Ana Mendieta
(b. Havana, 1948 - d. New York, 1985)
Ana Mendieta was born in Cuba and moved to the United States in 1961. She graduated from the University of Iowa in 1972. Mendieta’s provocative and radical body of work has had a profound effect on generations of performance artists. Using her body with elemental materials, she created compelling visual tableaus exploring life, death, rebirth and spiritual transformation. She had numerous gallery and museum exhibitions all over the world, including the Whitney Museum of American Art in New York and the Museum of Contemporary Art in Chicago. During her short life she was awarded a Guggenheim Fellowship and the prestigious Prix de Rome from the American Academy of Rome.
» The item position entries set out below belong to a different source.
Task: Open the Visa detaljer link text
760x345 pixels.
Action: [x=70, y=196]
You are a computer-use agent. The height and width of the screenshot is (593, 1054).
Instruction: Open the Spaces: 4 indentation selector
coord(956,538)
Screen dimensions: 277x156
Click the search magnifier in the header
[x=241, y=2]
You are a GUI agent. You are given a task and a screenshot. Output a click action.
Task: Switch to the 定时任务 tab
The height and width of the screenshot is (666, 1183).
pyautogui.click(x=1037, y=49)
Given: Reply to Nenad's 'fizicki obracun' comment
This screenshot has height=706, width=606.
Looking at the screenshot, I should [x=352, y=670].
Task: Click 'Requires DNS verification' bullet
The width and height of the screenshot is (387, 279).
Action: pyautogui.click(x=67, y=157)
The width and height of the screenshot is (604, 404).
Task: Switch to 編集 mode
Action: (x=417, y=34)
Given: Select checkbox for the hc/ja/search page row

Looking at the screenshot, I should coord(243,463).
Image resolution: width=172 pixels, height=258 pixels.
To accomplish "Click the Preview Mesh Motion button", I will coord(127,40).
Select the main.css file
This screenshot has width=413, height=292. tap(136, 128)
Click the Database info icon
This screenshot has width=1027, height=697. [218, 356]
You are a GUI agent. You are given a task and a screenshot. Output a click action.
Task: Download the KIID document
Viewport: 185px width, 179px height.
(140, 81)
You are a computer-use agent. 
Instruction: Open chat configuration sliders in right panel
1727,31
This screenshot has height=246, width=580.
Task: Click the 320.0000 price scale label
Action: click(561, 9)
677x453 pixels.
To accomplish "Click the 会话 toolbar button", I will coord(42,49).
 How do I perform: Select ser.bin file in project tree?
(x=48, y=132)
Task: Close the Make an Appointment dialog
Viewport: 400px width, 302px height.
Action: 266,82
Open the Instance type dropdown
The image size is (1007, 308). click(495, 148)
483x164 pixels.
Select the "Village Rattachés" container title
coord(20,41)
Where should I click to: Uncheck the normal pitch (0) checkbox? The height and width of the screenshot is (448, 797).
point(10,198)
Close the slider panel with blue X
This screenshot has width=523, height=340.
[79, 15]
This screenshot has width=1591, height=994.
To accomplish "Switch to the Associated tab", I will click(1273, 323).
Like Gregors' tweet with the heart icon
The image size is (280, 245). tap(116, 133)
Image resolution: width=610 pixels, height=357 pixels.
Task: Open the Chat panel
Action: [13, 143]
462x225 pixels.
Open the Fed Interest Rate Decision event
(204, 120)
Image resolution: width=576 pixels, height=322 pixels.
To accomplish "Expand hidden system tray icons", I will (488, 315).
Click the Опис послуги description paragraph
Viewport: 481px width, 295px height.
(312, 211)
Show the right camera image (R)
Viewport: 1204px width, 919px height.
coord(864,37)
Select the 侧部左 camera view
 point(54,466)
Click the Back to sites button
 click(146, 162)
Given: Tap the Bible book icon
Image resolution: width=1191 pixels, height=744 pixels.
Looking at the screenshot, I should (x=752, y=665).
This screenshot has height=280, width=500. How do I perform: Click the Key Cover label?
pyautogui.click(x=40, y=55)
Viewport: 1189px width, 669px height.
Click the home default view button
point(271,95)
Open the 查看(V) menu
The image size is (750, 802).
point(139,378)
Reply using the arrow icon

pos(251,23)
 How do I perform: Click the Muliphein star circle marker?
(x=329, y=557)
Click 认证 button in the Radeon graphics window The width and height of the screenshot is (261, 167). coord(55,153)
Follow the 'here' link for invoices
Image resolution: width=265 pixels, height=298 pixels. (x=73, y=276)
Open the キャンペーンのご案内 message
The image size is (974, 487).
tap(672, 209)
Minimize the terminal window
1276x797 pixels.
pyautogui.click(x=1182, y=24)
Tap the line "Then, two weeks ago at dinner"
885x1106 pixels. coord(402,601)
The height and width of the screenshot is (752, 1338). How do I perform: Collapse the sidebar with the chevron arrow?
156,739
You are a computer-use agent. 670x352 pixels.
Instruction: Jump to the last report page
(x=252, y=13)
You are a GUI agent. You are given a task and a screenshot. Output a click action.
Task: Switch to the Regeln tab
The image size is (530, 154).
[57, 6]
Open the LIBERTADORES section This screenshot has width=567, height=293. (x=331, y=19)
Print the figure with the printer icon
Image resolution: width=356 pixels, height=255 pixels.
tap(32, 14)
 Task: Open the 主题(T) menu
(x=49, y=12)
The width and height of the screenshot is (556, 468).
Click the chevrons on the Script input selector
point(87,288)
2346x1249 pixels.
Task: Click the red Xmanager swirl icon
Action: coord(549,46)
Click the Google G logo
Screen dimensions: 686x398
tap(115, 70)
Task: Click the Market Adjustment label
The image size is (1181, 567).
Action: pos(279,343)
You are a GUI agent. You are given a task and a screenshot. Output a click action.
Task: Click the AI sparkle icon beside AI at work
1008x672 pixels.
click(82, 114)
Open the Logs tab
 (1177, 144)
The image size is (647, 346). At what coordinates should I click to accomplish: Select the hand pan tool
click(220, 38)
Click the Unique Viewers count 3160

Her work is in numerous private and public collections, including the Museum of Modern Art (MoMA) in New York; the Tate Modern in London, United Kingdom; the Hirshhorn Museum and Sculpture Garden in Washington DC; the Art Institute of Chicago in Chicago, Illinois; the Centre Georges Pompidou in Paris, France; the Metropolitan Museum of Art in New York; the Philadelphia Museum of Art in Philadelphia, Pennsylvania; the Museo Nacional Centro de Arte Reina Sofía in Madrid, Spain; the Walker Art Center in Minneapolis, Minnesota; and the Whitney Museum for American Art in New York, among others.